15: Response to Ns_Pool: invalid block (response to 1)

Posted by Jonathan Ellis on 01/26/02 09:43 PM

Turn on verbose -- do you mean postmster -d debug_level? Any idea what level I'd want? All the docs say is "values up to 4 can make sense."

I've had the ns_pool error 5 times since doubling stack space to 128k. I've taken out WAY more cached tcl procs than I've added, and I use util_memoize sparingly, so I wouldn't think I'd need to increase it to much more than 128k. I take it there's not really any way to tell for sure, though. :/

Re patrick's suggestions -- I'll give one of the memory tester's a shot when I take down the server for a few minutes to up the pg debug level. I haven't played with the shared libraries, and since I rebooted the server less than 24h before the most recent backend crash I don't think that's the problem either. I also did a totally fresh load from pg_dump at that time, with no errors.

16: Response to Ns_Pool: invalid block (response to 1)

Posted by Dave Bauer on 01/26/02 10:13 PM

Check out the database pool section of the aolserver config file. Look for this:

    ns_param   Verbose            On
    ns_param   ExtendedTableInfo  On
    ns_param   LogSQLErrors       On

turning these one will give you the most information in the AOLserver error log about database errors.

17: Response to Ns_Pool: invalid block (response to 1)

Posted by Don Baccus on 01/26/02 10:29 PM

Hmmm...have you tried removing Jerry's nsvhr patches yet?

The fact that you're still getting ns_pool errors makes me more open to the "busted hardware" theory, too ...

18: Response to Ns_Pool: invalid block (response to 1)

Posted by Jonathan Ellis on 01/26/02 11:58 PM

I tried the memory tester at http://www.qcc.sk.ca/~charlesc/software/memtester/ but it didn't find any errors. I've got it running now without vhr and with the pools set to verbose; we'll see what happens...

19: Response to Ns_Pool: invalid block (response to 1)

Posted by Jonathan Ellis on 01/28/02 06:58 PM

We are getting somewhere now...

I took out my cron job to auto-kickstart the webserver when the db went down, which was stupid because it went down at 1:15 AM this morning and nsd never recovered. :( I get a bunch of messages that it's trying to reconnect but it never did until I whacked it 7 hours later.
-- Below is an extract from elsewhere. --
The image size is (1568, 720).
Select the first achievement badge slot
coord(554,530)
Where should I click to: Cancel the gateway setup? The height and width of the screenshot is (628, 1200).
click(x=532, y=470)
Maybe it's nsd and not the driver but it was definitely DOA. (Still running w/o nsvhr.) So that is the bad news.

The good news is that the last query executed before the backend went down crashes 7.1.3 100% of the time. I tried it on my trusty SS10, too, so this one's definitely not a HW issue. Selecting soundex(null) -- from when someone leaves a search form blank -- crashes it hard. Doh! :)

Also I noticed that the 50 or so ns_pool errors in my logs have all happened with the same 3 memory addresses, which may indicate hardware issues, despite what 'memtest' said. Or maybe not. Haven't heard anything useful from AOLserver list yet, but I'm on digest format so we'll see tonight.

20: Response to Ns_Pool: invalid block (response to 1)

Posted by Jonathan Ellis on 01/28/02 07:06 PM

... and btw the user must have been typing urls in manually because normally the form in question won't let you submit it without a reasonably valid name. No wonder the db only died every blue moon.

21: Response to Ns_Pool: invalid block (response to 1)

Posted by David Walker on 01/28/02 07:08 PM

Where did soundex come from? Is it a C function?

22: Response to Ns_Pool: invalid block (response to 1)

Posted by Jonathan Ellis on 01/28/02 07:11 PM

yeah it's in the contrib directory of 7.1.3

7.2 replaces it with the 'fuzzystrmatch' suite, also in contrib; dunno if that has the same bug

23: Response to Ns_Pool: invalid block (response to 1)

Posted by David Walker on 01/28/02 07:22 PM

Are you using ns_dbquotevalue? Is that why there is a NULL there?
Could you switch to DoubleApos or something like that?

24: Response to Ns_Pool: invalid block (response to 1)

Posted by Jonathan Ellis on 01/28/02 07:26 PM

I'm using the pseudo-bind-variables from the 4.x api. Fixing it was as simple as adding a special empty_string_p test at the top of the function.

25: Response to Ns_Pool: invalid block (response to 1)

Posted by Jonathan Ellis on 01/30/02 04:13 PM

Someone on the AOLServer list suggested running without -z and since I did 24h ago I haven't seen the Ns_Pool error. Looks like we have a winner!